Update README and make index.rst use that

grantjenks · grantjenks · commit 72f61c17ed06 · 2017-09-29T15:19:29.000-07:00
diff --git a/README.rst b/README.rst
@@ -30,7 +30,7 @@ Features
 - Command line interface for batch processing
 - Easy to hack (e.g. different scoring, new data, different language)
 - Developed on Python 2.7
-- Tested on CPython 2.6, 2.7, 3.2, 3.3, 3.4 and PyPy 2.5+, PyPy3 2.4+
+- Tested on CPython 2.6, 2.7, 3.2, 3.3, 3.4, 3.5, 3.6 and PyPy, PyPy3
 
 .. image:: https://api.travis-ci.org/grantjenks/wordsegment.svg
     :target: http://www.grantjenks.com/docs/wordsegment/
@@ -55,10 +55,14 @@ Tutorial
 In your own Python programs, you'll mostly want to use `segment` to divide a
 phrase into a list of its parts::
 
-    >>> from wordsegment import segment
+    >>> from wordsegment import load, segment
+    >>> load()
     >>> segment('thisisatest')
     ['this', 'is', 'a', 'test']
 
+The `load` function reads and parses the unigrams and bigrams data from
+disk. Loading the data only needs to be done once.
+
 WordSegment also provides a command-line interface for batch processing. This
 interface accepts two arguments: in-file and out-file. Lines from in-file are
 iteratively segmented, joined by a space, and written to out-file. Input and
@@ -116,7 +120,7 @@ Some bigrams begin with `<s>`. This is to indicate the start of a bigram::
     >>> ws.BIGRAMS['<s> what']
     11779290.0
 
-The unigrams and bigrams data is stored in the `wordsegment_data` directory in
+The unigrams and bigrams data is stored in the `wordsegment` directory in
 the `unigrams.txt` and `bigrams.txt` files respectively.
 
 Reference and Indices
@@ -135,7 +139,7 @@ Reference and Indices
 WordSegment License
 -------------------
 
-Copyright 2016 Grant Jenks
+Copyright 2017 Grant Jenks
 
 Licensed under the Apache License, Version 2.0 (the "License");
 you may not use this file except in compliance with the License.

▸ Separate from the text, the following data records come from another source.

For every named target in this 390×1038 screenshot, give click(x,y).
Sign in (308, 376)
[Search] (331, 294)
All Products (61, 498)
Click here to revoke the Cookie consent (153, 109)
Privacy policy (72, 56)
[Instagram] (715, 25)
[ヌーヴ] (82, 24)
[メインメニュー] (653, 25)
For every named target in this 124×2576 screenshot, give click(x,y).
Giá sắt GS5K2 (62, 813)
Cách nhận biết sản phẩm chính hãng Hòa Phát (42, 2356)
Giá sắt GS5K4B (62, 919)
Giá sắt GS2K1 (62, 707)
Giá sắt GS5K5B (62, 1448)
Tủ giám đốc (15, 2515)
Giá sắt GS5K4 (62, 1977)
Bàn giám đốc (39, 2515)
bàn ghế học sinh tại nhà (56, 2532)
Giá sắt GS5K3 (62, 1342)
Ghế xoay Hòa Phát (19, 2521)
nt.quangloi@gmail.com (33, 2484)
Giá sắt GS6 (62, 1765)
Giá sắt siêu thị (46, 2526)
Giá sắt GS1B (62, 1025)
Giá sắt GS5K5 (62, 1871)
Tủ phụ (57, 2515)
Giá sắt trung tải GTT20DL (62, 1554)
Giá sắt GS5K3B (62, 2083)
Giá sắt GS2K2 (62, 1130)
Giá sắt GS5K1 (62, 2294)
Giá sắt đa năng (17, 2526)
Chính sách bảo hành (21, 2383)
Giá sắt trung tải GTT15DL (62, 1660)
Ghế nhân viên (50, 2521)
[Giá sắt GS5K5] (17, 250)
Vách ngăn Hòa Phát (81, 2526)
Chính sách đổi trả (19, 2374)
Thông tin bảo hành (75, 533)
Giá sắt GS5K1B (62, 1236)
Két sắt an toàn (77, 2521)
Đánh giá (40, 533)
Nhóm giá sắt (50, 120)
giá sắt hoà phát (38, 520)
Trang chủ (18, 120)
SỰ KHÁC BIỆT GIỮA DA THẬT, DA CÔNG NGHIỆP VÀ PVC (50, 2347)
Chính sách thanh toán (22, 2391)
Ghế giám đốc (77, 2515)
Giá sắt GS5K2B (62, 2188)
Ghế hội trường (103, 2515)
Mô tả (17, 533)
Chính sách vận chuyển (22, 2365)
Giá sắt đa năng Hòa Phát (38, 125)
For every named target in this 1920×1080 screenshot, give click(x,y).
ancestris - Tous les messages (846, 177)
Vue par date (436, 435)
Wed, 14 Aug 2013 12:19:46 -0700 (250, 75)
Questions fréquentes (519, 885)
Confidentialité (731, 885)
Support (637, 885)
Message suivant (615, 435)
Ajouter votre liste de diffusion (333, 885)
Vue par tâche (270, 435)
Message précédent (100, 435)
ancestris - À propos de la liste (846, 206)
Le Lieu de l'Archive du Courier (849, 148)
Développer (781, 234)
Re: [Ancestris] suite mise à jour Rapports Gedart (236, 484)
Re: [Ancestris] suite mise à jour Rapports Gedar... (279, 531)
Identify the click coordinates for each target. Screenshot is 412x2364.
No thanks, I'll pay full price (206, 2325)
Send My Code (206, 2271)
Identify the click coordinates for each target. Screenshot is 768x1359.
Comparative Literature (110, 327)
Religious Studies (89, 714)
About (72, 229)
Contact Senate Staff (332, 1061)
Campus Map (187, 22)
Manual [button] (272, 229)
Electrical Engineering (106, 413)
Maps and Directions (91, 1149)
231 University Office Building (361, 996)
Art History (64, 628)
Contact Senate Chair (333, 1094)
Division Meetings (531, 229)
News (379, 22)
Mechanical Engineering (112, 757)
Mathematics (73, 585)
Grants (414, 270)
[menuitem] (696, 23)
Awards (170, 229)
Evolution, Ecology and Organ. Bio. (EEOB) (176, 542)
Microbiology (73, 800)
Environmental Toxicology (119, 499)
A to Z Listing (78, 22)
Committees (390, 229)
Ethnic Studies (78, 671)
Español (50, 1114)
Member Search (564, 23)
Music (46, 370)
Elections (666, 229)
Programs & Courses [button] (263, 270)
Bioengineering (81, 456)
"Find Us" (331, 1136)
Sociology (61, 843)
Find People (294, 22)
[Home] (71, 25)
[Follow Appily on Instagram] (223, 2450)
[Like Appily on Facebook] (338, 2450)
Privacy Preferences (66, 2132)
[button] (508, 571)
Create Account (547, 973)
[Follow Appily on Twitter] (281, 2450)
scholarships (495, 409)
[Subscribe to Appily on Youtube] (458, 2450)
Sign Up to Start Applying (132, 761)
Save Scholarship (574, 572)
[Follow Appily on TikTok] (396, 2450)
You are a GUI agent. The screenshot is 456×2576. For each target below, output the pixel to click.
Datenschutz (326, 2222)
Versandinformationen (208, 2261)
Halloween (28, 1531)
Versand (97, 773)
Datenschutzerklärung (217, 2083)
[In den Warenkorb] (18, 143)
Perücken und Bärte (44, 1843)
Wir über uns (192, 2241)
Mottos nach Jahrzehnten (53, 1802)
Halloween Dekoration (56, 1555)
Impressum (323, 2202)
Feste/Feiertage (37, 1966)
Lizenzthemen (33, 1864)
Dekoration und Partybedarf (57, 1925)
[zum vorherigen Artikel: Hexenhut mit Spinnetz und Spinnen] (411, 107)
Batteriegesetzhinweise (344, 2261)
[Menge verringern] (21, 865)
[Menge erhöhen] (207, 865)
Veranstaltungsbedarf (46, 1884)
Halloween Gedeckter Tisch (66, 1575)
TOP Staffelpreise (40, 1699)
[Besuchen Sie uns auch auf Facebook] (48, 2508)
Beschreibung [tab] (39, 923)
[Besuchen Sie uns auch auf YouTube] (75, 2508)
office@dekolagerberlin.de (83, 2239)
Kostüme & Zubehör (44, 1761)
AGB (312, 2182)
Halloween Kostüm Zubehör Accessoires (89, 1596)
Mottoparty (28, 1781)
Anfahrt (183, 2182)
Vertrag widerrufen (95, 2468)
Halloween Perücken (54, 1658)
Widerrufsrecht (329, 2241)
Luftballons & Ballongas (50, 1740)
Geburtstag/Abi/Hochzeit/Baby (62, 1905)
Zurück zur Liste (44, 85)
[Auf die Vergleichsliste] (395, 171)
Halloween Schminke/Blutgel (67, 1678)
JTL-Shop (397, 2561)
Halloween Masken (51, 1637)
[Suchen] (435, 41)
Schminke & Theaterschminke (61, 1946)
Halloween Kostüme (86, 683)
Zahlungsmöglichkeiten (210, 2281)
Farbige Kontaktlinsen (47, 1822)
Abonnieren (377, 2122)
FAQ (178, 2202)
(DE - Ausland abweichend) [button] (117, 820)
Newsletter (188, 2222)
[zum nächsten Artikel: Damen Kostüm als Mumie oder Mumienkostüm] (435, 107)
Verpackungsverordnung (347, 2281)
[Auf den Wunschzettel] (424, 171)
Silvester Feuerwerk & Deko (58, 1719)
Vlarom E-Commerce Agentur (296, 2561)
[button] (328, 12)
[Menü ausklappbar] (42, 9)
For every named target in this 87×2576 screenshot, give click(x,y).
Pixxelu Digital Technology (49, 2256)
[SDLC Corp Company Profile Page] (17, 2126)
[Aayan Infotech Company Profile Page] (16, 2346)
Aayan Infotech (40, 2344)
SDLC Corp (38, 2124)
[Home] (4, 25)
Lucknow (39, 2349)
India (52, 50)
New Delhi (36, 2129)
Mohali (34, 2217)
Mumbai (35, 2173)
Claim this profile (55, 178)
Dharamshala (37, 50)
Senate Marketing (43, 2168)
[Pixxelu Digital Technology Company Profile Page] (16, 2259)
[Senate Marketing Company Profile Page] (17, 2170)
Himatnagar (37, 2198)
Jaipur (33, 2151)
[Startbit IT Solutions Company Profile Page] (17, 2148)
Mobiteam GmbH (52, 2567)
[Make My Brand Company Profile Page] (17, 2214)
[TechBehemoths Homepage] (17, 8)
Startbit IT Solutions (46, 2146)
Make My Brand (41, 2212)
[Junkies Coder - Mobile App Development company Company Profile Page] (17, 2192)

diff --git a/docs/index.rst b/docs/index.rst
@@ -1,146 +1 @@
-Python Word Segmentation
-========================
-
-`WordSegment`_ is an Apache2 licensed module for English word
-segmentation, written in pure-Python, and based on a trillion-word corpus.
-
-Based on code from the chapter "`Natural Language Corpus Data`_" by Peter
-Norvig from the book "`Beautiful Data`_" (Segaran and Hammerbacher, 2009).
-
-Data files are derived from the `Google Web Trillion Word Corpus`_, as
-described by Thorsten Brants and Alex Franz, and `distributed`_ by the
-Linguistic Data Consortium. This module contains only a subset of that
-data. The unigram data includes only the most common 333,000 words. Similarly,
-bigram data includes only the most common 250,000 phrases. Every word and
-phrase is lowercased with punctuation removed.
-
-.. _`WordSegment`: http://www.grantjenks.com/docs/wordsegment/
-.. _`Natural Language Corpus Data`: http://norvig.com/ngrams/
-.. _`Beautiful Data`: http://oreilly.com/catalog/9780596157111/
-.. _`Google Web Trillion Word Corpus`: http://googleresearch.blogspot.com/2006/08/all-our-n-gram-are-belong-to-you.html
-.. _`distributed`: https://catalog.ldc.upenn.edu/LDC2006T13
-
-Features
---------
-
-- Pure-Python
-- Fully documented
-- 100% Test Coverage
-- Includes unigram and bigram data
-- Command line interface for batch processing
-- Easy to hack (e.g. different scoring, new data, different language)
-- Developed on Python 2.7
-- Tested on CPython 2.6, 2.7, 3.2, 3.3, 3.4 and PyPy 2.5+, PyPy3 2.4+
-
-.. image:: https://api.travis-ci.org/grantjenks/wordsegment.svg
-    :target: http://www.grantjenks.com/docs/wordsegment/
-
-Quickstart
-----------
-
-Installing WordSegment is simple with
-`pip <http://www.pip-installer.org/>`_::
-
-    $ pip install wordsegment
-
-You can access documentation in the interpreter with Python's built-in help
-function::
-
-    >>> import wordsegment
-    >>> help(wordsegment)
-
-Tutorial
---------
-
-In your own Python programs, you'll mostly want to use `segment` to divide a
-phrase into a list of its parts::
-
-    >>> from wordsegment import segment
-    >>> segment('thisisatest')
-    ['this', 'is', 'a', 'test']
-
-WordSegment also provides a command-line interface for batch processing. This
-interface accepts two arguments: in-file and out-file. Lines from in-file are
-iteratively segmented, joined by a space, and written to out-file. Input and
-output default to stdin and stdout respectively. ::
-
-    $ echo thisisatest | python -m wordsegment
-    this is a test
-
-The maximum segmented word length is 24 characters. Neither the unigram nor
-bigram data contain words exceeding that length. The corpus also excludes
-punctuation and all letters have been lowercased. Before segmenting text,
-`clean` is called to transform the input to a canonical form::
-
-    >>> from wordsegment import clean
-    >>> clean('She said, "Python rocks!"')
-    'shesaidpythonrocks'
-    >>> segment('She said, "Python rocks!"')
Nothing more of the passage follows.